Sunday, May 11, 2014

Happy Mother's Day

To all the moms out there, but especially mine – I wish you a wonderful day full of love and laughter.

A number of times in previous posts, I've mentioned how great my mother is, and how grateful I am to have her.  The reality is she deserves much more … but the least I can do is write today’s post just for her.

For the most part, my mom raised me on her own.  My parents split when I was three, and though my father was technically still around, that wasn't always a good thing.  She remarried a few years later, but my stepfather was hardly a parent either.  Still, with just one real parent, I know I was luckier than most people with two (or more).

My mom is the reason I am who I am today.  Just by being herself and leading by example, she taught me to be giving, caring, and compassionate, and to always think about others.  Just as she learned from her mother (my Gram), she taught me to dedicate my life to helping people, to giving back.  When anyone asks why she does so much volunteer work, she has a very simple answer: “because I can.”   

... even when I didn't want to hear!
When I was growing up, she was more than a parent – she became my best friend.  She was (and still is) the person I run to when something exciting happens, and the person I cry to when something is wrong.  My mom was always real and honest with me.  She shared things that many parents would conceal, but that encouraged me to be just as open and true with her.  

My mother always believed in me.  She thought I could do anything, be anything, and was always sure that I would excel at whatever I chose to do or be.  At the same time, she taught me to be humble.  She wanted me to believe that I was a beautiful genius who could inspire the world, but she somehow still raised me to remain grounded.  Though she wanted me to have everything, she made sure I knew that I was not entitled to any of it: I had to work for whatever I wanted in life … but then I could appreciate it that much more.  

Like most mothers, she never thought that any boy I dated was good enough.  She wanted someone who would treat me like a queen, who would live only to make me happy.  Even hubby wasn't acceptable at first – it took many years (and a truly terrible boyfriend in between) for her to realize how great he was.  Once she did, though, she embraced him as more than just her daughter’s boyfriend (or husband) – she grew to love him as her own son.  On our wedding day, she was as happy as I was, because she knew he would always take care of me.  The added bonus is that hubby and I have the joy of forever teasing her about it, and the memory of her admitting that she was wrong and I was right.

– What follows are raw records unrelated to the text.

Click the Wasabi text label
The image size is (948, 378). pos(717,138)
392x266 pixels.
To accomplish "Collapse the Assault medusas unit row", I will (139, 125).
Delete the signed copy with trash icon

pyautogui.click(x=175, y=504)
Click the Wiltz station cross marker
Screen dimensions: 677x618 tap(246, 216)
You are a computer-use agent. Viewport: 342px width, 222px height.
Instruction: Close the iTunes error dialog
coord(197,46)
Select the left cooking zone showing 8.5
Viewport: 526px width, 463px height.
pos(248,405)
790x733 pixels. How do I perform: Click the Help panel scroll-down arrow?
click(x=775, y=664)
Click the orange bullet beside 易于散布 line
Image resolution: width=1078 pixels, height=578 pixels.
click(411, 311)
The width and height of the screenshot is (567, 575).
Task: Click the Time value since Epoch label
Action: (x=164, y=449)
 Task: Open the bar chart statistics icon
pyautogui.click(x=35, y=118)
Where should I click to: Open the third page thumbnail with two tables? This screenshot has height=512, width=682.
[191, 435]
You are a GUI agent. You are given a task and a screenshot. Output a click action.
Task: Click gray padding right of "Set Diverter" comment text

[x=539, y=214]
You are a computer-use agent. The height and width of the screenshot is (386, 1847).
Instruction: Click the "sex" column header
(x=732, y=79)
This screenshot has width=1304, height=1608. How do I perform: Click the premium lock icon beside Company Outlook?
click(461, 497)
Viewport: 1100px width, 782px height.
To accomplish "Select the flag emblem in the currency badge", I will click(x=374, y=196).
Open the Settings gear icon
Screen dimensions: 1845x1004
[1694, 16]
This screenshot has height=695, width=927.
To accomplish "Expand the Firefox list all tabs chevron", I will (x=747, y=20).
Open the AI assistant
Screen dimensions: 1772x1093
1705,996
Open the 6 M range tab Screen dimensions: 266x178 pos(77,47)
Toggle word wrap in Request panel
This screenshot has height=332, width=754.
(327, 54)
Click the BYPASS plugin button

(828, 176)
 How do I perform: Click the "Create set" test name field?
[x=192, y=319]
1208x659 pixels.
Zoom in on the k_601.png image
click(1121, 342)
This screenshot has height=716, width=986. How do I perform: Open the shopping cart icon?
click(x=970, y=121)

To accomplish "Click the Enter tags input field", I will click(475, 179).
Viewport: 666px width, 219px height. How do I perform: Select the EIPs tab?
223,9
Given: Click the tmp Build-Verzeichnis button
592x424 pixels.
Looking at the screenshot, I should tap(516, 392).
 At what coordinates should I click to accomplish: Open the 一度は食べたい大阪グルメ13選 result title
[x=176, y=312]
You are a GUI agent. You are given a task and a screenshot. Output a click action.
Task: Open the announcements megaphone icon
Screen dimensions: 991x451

Through good times and bad, my mom has always supported me.  When I ran for junior high school president, she helped me with my campaign speeches.  When it was time for my high school prom, she made my dress.  When I took on the huge responsibility of chairing an overnight charity event, she became my co-chair without a second thought.  

When I got sick, it became a lot harder.  There isn't a tangible thing she can do to take my pain away, and I know that makes her feel helpless.  What she doesn't realize, though, is how much the “little things” really mean to me.  Whether it’s taking me to a doctor’s appointment, bringing me matzo ball soup, or joining me for an arthritis walk, she continually shows me that she has my back.  Coming over to do nothing or understanding when I’m not even up for that – those are the things that mean more than I can explain.
Notice the ink:
My iris for her, and her buttahfly for me!
People often joke about how awful it would be to grow up and turn into their parents, and we’re no different.  Mom and I have laughed, cried, screamed, and cursed ourselves – and each other – when we’ve heard a conversation between my gram and mom come out of my mom and me.  When I really think about it, though, growing up to become someone as loving, caring, and giving as my mom?  That’s really not such a bad thing.

Happy Mother’s Day, Mom … I love you.